Before jumping into this, do some more research. The Century 1000 sf model at lowes & the Englander 30-NCP are night & day in difference. The Century is small, the Englander you mentioned is huge. Englander 30-NC at Home Peehole here is about $795.00, that Century at lowes here is about $499.00 One tiny stove, one Huge stove. YOu really need to research by your wants/needs and what you like looks wise if important, and research manuacturers reputations, warranties, etc. You can do all this online at each ones websites, and look at the reviews here on hearth..... https://www.hearth.com/ratings/search.php
Why rush into something without knowing what you need/want and whats best for you.
For any serious heating IMHO a blower is not an option, but a must. If you just want to heat a room and the view is more than the heat output, no blower needed, thats one stove, if you are looking to suppliment heat and burn 24/7, heat the home or several rooms, thats another stove.

Pick 3 or 4 that interest you, research each, then hit local dealers to see them in person up close. Make a list of what features you want, and what features you need. Know that no stove will likely have all your wants & needs, but one or two may come close enough to make the compromising decisions on.
Research, research, research.
Good luck.


----------



## BrotherBart (Jan 14, 2007)

TexasAgs said:
			
		

> _*Englander 30-NCP*_
> 
> Is this what I should be looking at?
> 
> ...



The 30-NC is way more stove than you need per what you have stated before. I said here one time before that I believe the one I have could heat Texas Stadium.

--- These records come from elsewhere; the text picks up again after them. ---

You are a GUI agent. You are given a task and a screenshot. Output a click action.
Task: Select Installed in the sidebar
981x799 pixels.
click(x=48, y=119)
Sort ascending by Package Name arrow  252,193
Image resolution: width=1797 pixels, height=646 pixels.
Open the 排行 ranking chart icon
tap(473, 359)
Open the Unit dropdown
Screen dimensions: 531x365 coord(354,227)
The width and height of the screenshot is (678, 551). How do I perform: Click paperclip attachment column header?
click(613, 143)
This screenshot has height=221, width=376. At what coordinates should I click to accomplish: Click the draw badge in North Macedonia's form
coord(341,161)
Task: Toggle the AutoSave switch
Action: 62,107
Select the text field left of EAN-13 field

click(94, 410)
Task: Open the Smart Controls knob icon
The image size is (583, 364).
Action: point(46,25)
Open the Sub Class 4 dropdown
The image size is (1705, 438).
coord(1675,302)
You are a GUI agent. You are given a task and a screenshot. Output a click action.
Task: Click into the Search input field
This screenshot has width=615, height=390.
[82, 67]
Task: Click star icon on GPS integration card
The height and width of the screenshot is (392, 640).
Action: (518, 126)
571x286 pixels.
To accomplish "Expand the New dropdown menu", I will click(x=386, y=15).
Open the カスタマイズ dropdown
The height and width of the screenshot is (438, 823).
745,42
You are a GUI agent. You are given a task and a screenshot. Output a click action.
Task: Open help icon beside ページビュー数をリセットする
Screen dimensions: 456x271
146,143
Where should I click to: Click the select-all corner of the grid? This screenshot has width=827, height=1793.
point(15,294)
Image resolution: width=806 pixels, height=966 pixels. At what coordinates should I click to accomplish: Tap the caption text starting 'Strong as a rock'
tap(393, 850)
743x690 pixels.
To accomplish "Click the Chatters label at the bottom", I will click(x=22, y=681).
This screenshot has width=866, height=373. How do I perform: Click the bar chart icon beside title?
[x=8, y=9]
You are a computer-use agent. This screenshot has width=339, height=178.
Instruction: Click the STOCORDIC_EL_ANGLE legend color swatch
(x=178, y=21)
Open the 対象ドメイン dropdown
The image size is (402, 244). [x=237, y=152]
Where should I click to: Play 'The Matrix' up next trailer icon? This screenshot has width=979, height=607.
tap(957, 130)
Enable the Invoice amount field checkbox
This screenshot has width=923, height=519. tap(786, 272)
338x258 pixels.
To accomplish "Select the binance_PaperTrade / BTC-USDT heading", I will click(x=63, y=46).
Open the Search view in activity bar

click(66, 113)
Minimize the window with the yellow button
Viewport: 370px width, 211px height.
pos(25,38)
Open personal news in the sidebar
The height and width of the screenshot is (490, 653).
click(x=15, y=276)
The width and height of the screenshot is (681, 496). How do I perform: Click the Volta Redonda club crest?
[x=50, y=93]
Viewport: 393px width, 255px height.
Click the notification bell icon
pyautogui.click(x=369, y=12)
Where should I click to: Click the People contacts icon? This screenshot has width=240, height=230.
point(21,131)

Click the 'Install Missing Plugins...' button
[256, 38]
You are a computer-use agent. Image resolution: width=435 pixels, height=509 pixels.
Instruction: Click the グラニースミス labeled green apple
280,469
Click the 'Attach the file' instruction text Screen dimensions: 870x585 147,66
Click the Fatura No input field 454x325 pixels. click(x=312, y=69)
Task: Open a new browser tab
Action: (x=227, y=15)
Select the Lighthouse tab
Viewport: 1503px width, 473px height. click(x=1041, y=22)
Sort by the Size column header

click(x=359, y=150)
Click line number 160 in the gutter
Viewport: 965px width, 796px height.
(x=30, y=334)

The 13-NCP which would be more like what you need goes for around $500 at some of the Sutherland's farther West of you.

Personally I wouldn't buy a used stove of any kind from anybody. Just a personal thing of mine.

You can order a blower online directly from England's Stove Works at any time if you decide you need one. No need to buy one until you know you need it.


----------



## Hogwildz (Jan 14, 2007)

BrotherBart said:
			
		

> TexasAgs said:
> 
> 
> 
> ...



Is that the 1/2 case of Miller light model?


----------



## elkimmeg (Jan 14, 2007)

“Safety tested to UL 1482. Stove pipe not included. Meets EPA requirements for exempt wood/coal burning stoves. Truck ship. 1-year limited warranty. Not for sale in WA and CA”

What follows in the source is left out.